Every day, as a mother, I wonder if I'm doing enough to support them, to nurture them, to connect with them and help them process and make sense of all that's going on. What's too much and what's not enough - of everything - is the eternal question these days.
I'm going to sew my family some masks. It's time. Even though very few people around here are wearing them.
Though I will not have a job come the end of this month, talking about money has never felt safer. We actually never used to talk about money together, ever, something we've unpacked on so many different relational levels, which we now understand is also intertwined with underlying personal beliefs around value and worth. Yet another not so subtle nod to the different path we are on these days, that feels really sturdy and good.
Love is all around (and so curious about this red church).
My body feels tight and heavy these days. I miss my community yoga classes a lot, and realize how much I really do need the connection and movement not just for my physical body, but for my emotional, energetic and spiritual body as well. And, inertia during a quarantine is sticky and real. Walks help, but are just not the same.

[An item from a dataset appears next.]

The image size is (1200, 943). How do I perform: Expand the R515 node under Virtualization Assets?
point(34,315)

The pandemic has me poised to go all in on a birth family search. I may have been tip-toing up to this possibility beforehand, but the urgency feels more real now. What has felt so far away, feels exponentially closer these days. Maybe because we are all in this thing together. Maybe because time is not on my side. Maybe because of the existential moment. Maybe because I actually have the resources now, both inside and out. Maybe because the desire finally outweighs the fear.

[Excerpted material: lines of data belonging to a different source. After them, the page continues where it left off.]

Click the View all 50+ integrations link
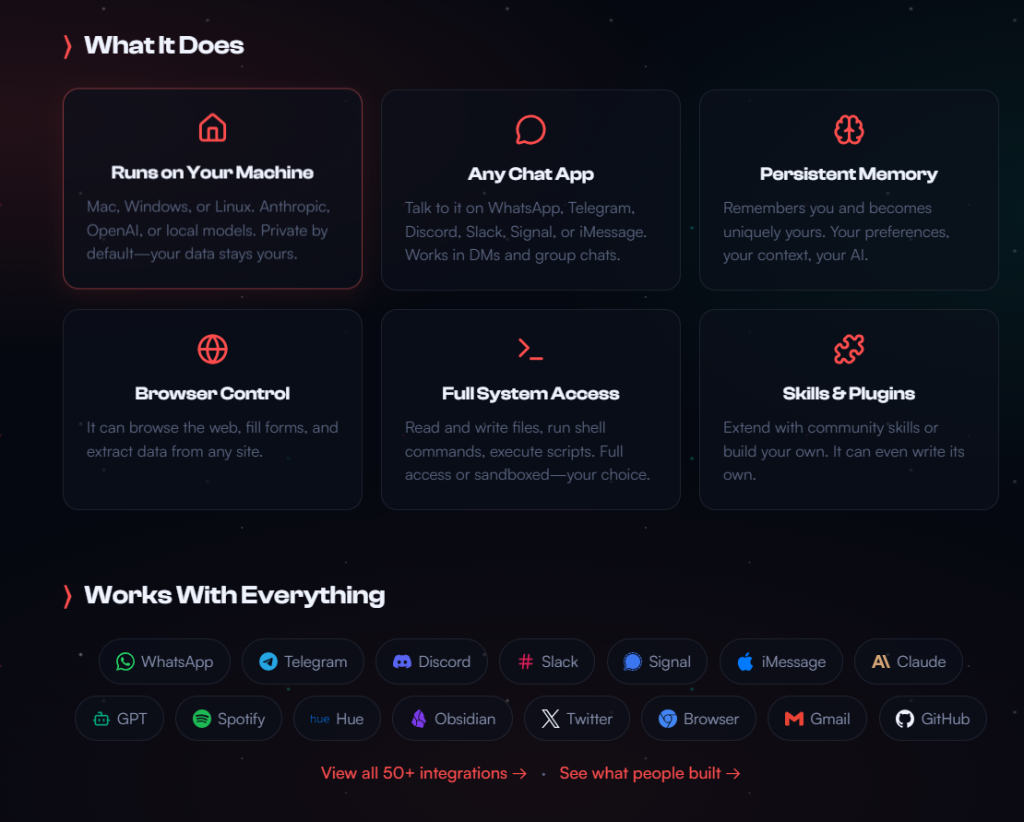Screen dimensions: 1024x822 pyautogui.click(x=424, y=773)
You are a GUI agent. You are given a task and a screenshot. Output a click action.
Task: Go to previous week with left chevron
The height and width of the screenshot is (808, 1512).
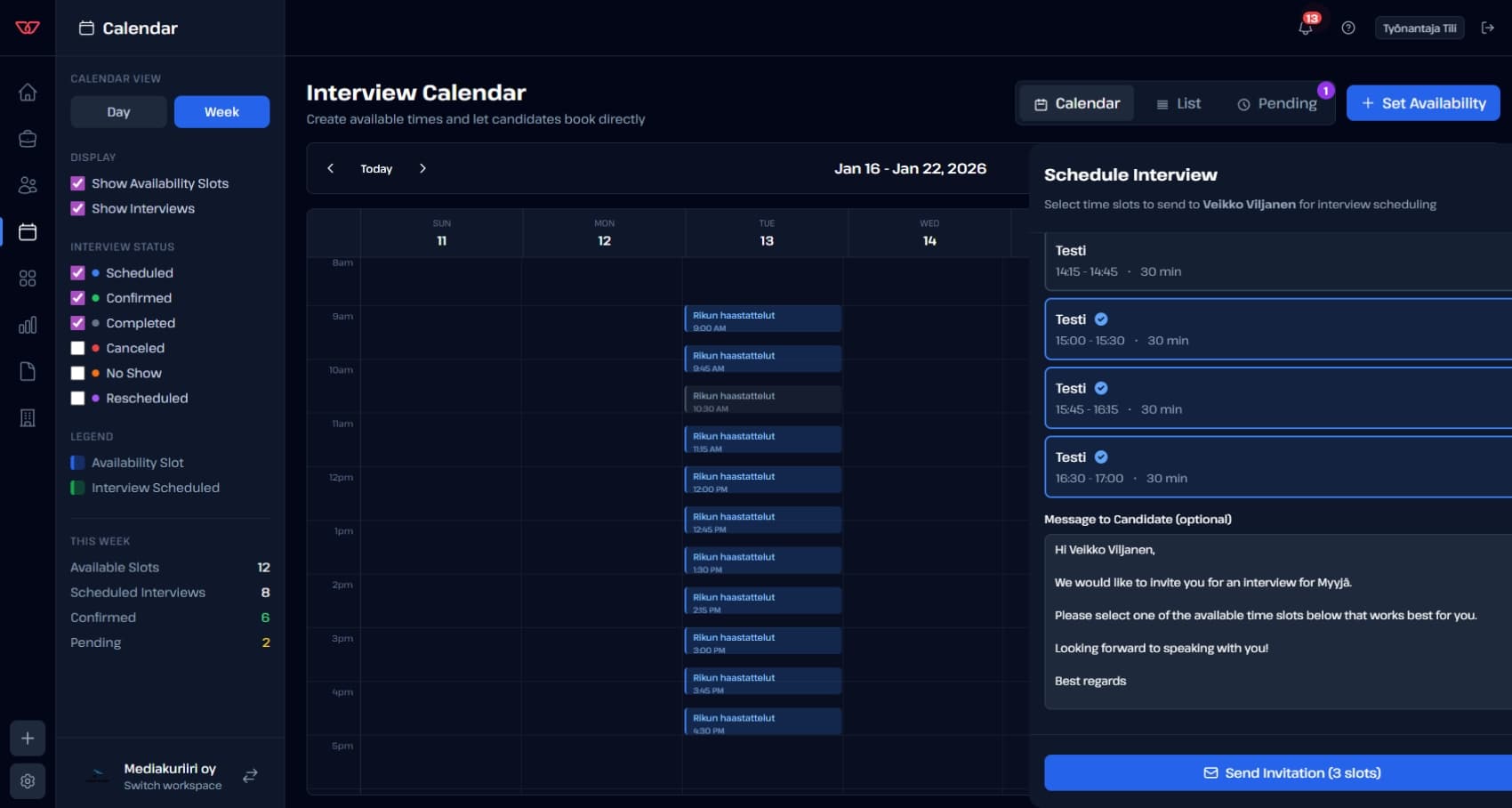tap(330, 168)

I finished my book last night and have so many feelings about Nicole's story. It was so validating to read another adoptee's perspective. Even though her experience was very different than my own in some ways, so much of it felt so familiar and very much the same. This book was just what I needed in this moment.

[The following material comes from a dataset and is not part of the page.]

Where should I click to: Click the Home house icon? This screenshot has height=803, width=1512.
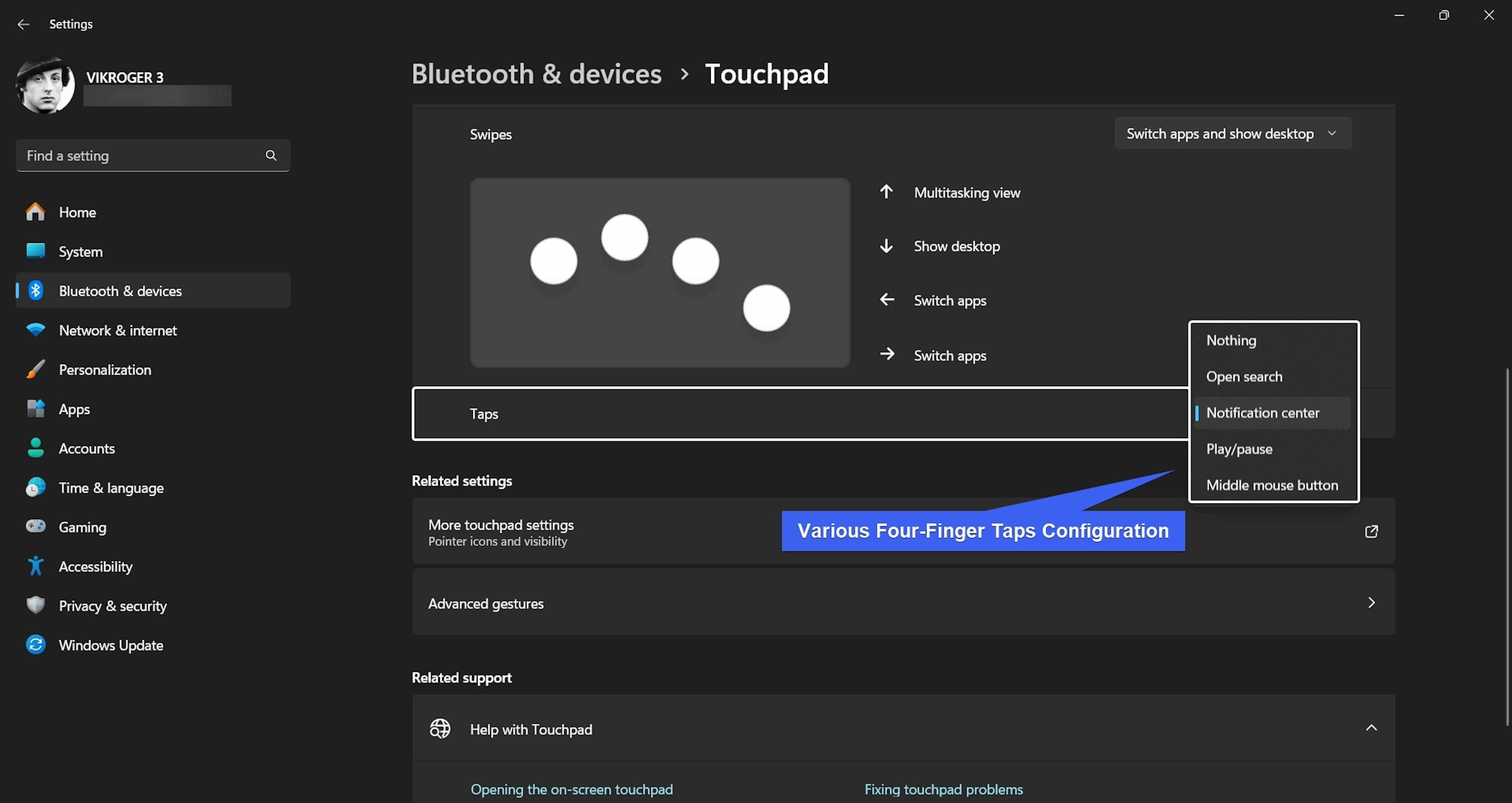pos(35,212)
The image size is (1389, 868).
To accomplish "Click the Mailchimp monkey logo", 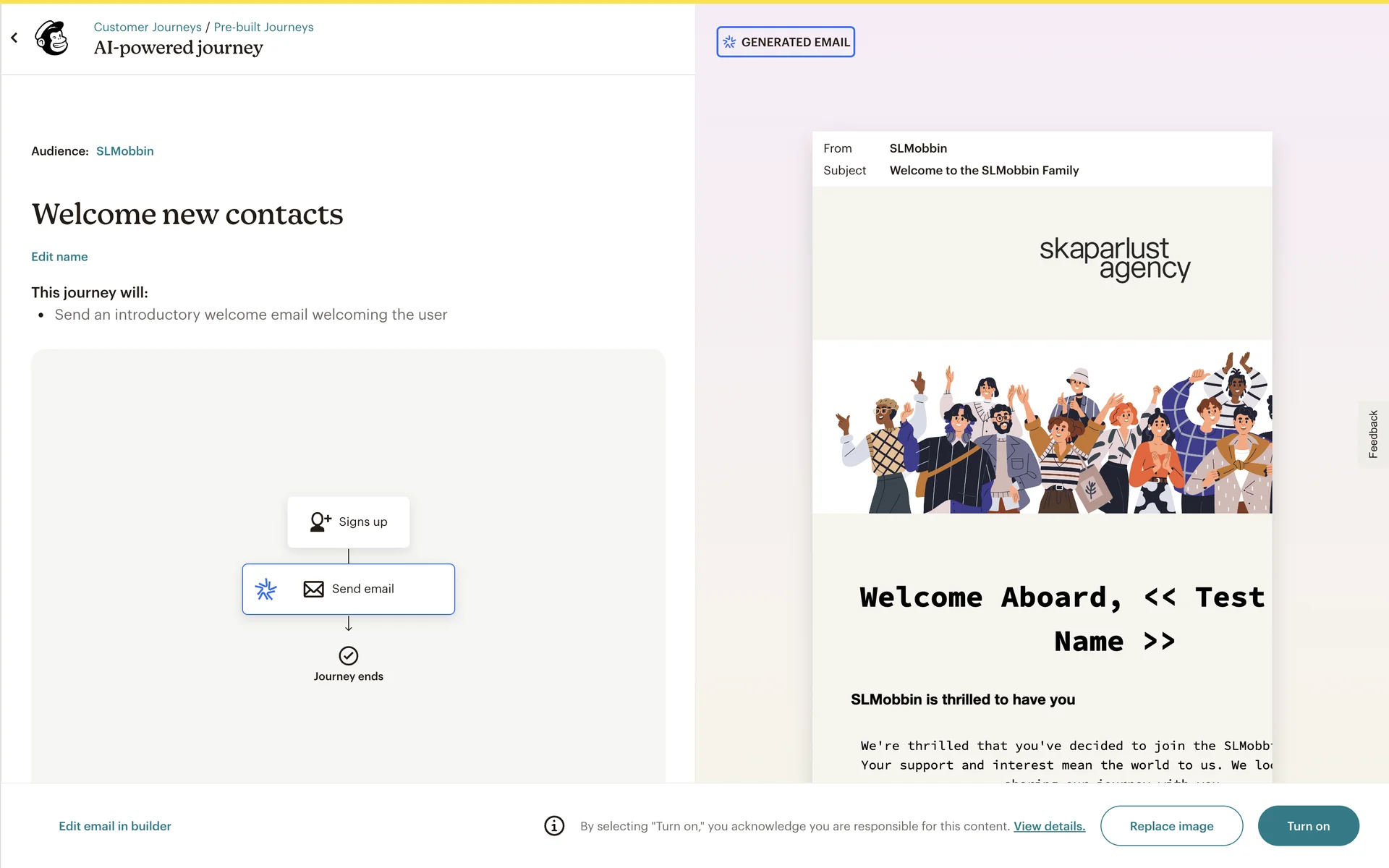I will point(52,38).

Naming truth continues to heal me.
Thinking about my next season of work and what I want to pour my heart and spirit into. How can I use my gifts to best serve? And thinking a lot about this quote a friend shared with me: "Not all storms come to disrupt your life, some come to clear your path."
We are... playing lots of Apples to Apples and bocci, watching Ozark and Arrested Development (laughter feels so good), making long + colorful strands of beads for a bohemian style beaded curtain, planning Easter/passover brunch, about to read Book 1 of Elsewhere together, taking lots of hot baths, eating Twizzlers (without guilt) by the bag full, contemplating what to grow in our new garden beds.
A promise to myself these days: I will not miss all that's blooming because of all that is coming to an end.